Aumentare il coinvolgimento dei risparmiatori
L’argomento è da qualche giorno all’attenzione del Ministro dell’Economia Roberto Gualtieri che ha dichiarato che nelle intenzioni del Mef c’è l’obiettivo di “aumentare il coinvolgimento di investitori retail domestici per collocare in modo efficace una parte del debito aggiuntivo reso necessario dalla crisi economica in atto”. Un chiaro messaggio che potrebbe presto portare a una defiscalizzazione degli investimenti in Buoni del Tesoro Poliennali, Certificati di Credito (CCT) e Bot. Attualmente l’imposta su questi strumenti finanziari ed equiparati è pari al 12,50%, sia sugli interessi (cedole) che sui guadagni (capital gain). Nonostante si tratti di un regime di tassazione privilegiata rispetto a tutti gli altri strumenti finanziari (26%), solo il 3% del debito pubblico è in mano a risparmiatori italiani retail.

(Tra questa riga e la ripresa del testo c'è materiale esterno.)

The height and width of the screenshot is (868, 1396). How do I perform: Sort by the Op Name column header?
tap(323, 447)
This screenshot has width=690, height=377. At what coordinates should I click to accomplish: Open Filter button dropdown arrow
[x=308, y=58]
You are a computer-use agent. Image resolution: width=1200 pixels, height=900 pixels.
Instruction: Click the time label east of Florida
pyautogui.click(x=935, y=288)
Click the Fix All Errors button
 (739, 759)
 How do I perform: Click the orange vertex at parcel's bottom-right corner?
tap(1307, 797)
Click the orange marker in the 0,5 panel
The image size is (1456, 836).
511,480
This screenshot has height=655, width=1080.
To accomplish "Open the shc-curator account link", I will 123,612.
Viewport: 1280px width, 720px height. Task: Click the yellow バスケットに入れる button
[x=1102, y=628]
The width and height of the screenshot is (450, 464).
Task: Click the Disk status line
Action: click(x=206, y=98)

L’imposta sui titoli di Stato
Quasi impossibile azzerare l’imposta sui titoli di stato poiché si rischierebbe di penalizzare il debito bancario e corporate su cui grava il 26% di tassazione. Inoltre verrebbero a mancare grpssi introiti nelle casse dello Stato. Tuttavia è probabile che si possa agire limando l’imposta sui Btp abbassandola in maniera tale da invogliare più risparmiatori possibili a comprarli. Il problema, però – mettono in guardia gli esperti – è che non si può agire su singole emissioni, ma è necessario coinvolgere tutti i titoli di Stato, quindi anche quelli già emessi. Un’alternativa potrebbe essere quella di incrementare il premio fedeltà sui Btp Italia (attualmente allo 0,4% per chi li tiene fino a scadenza), ma poi si rischierebbe di aumentare alla lunga lo stock di titoli da rimborsare e i titoli da rifinanziare col rischio di gonfiare a dismisura una bolla sul debito pubblico già abbastanza grande.